An insight from the other side: (Boring blah, blah for non-comercial shooters: -)
Generally, a photographer is selected for their specific expertise, energy, attitude, talent, and infrastructure. In a typical bid situation, the agency/client must locate 3 or more studios that can do the job at hand. Contrary to what many photographers think, this process isn't done to just select the lowest bid. It is to keep things relative to one another. In most cases, the photographer includes an approach treatment with the bid indicating their creative take on the project. The ad agency then submits the 3 bids, and makes the recommendation to the advertiser .... which often is not the lowest bid, but the one that best accomplishes the creative marketing intent in relationship to the bottom line bid.
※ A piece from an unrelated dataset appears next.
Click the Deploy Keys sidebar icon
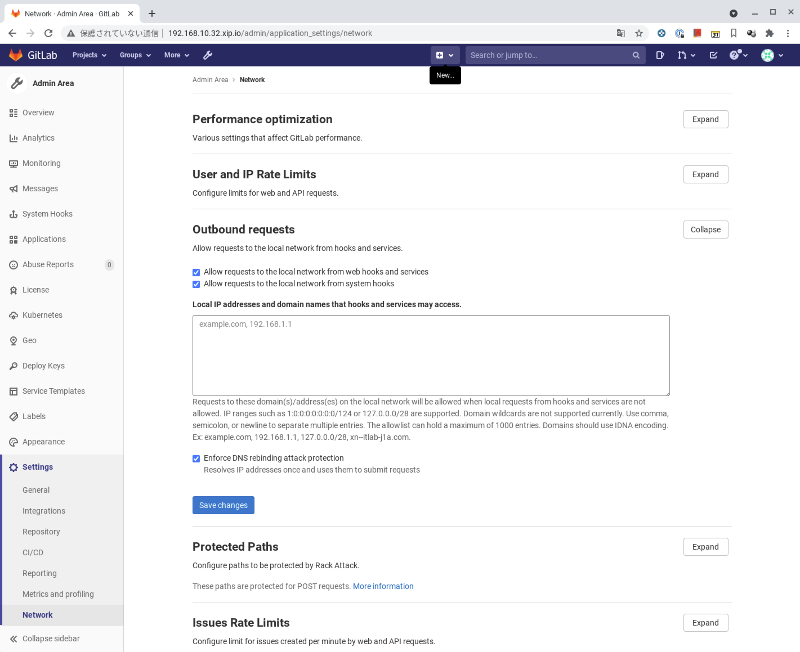The image size is (800, 652). [x=14, y=366]
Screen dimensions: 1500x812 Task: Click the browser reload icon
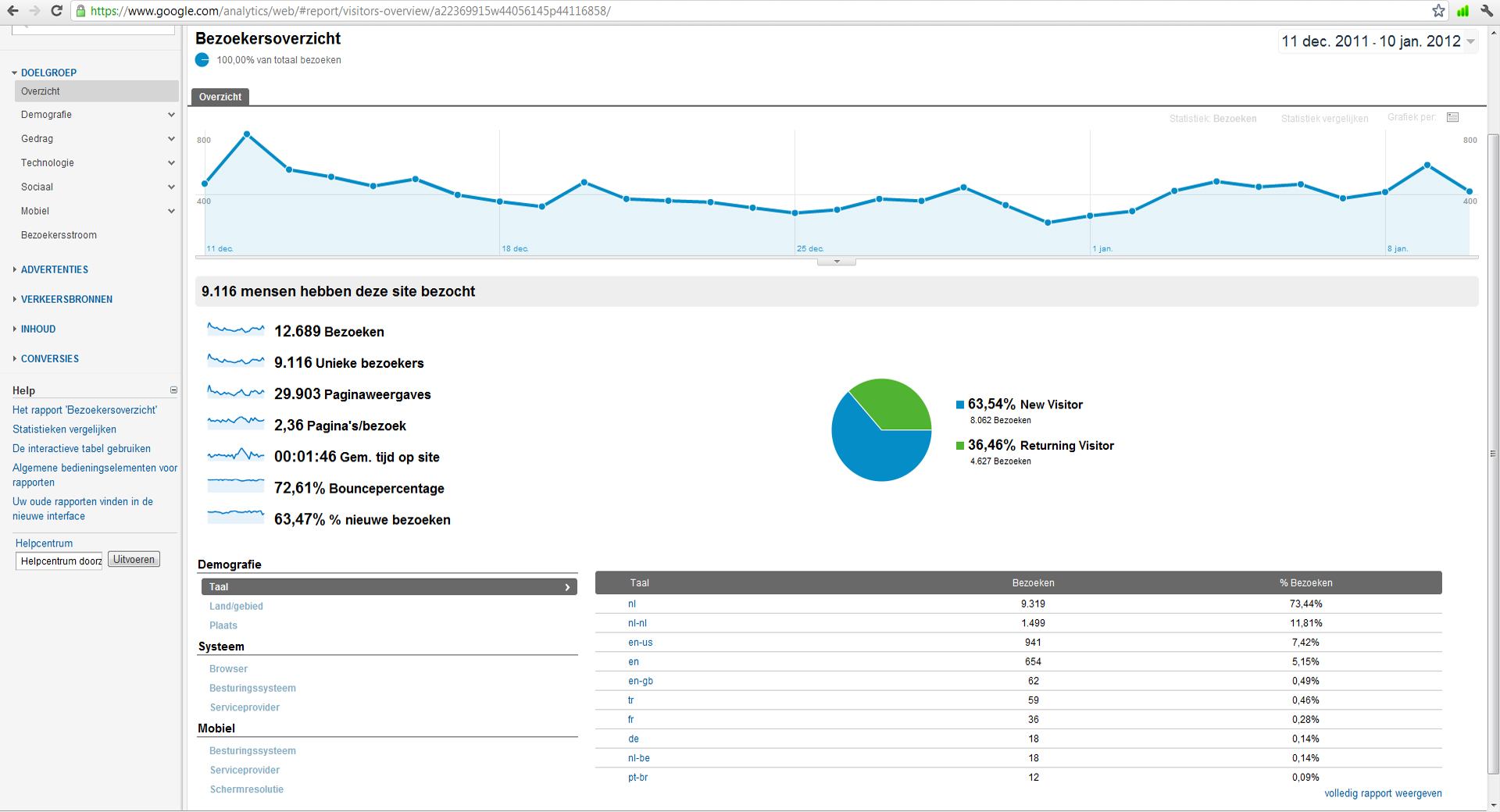pos(56,11)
Since larger advertisers, like Unilever for example, normally don't keep pace with market developments in the photographic world, many employ third-party watch-dogs to do that for them. These are staffed with pretty savvy people who review the submitted bids and ask questions, or suggest cost saving alternatives ... often in a pre-production meeting before the final recommendation is forwarded to the client. Unknown to many photographers, the Art Director/CD on the job often fights for the use of their choice to do the job, so his ideas and vision for the project can be fulfilled.
Technical aspects:
When I said the H camera is the most ubiquitous camera in the fashion world, I actually could have said that for all commercial photographic areas. The number one unit is a H1/H2 with a Phase One H mount back ... which is why Hasselblad now offers the H4X open platform systems camera as a replacement for those aging cameras.
Sorry, but I'll disagree that using a system that requires a sync cord to operate is anywhere as reliable as an integrated system. In my direct experience, that part becomes the weakest link in the shooting chain of events ...except for maybe the tether cord when shooting to a computer. None of the modern camera systems requires that, which is a hint.
Same disagreement regarding taking a back off camera to rotate it ... the internet is loaded with those complaining about the dust issue, and having to send their camera in for scratched IR filters ... stuff happens. If that hasn't been your experience, I'd say you are not only very careful, you are very lucky.
TRUE, larger MFD capture is NOT needed for all commercial work these days, but it is desirable/required for clients with a diverse application of images and/or severe cropping of details. One can use almost any systems camera to do work exclusively for internet marketing, and even many smaller print applications. However, these days many clients use images for a pretty wide spread of applications.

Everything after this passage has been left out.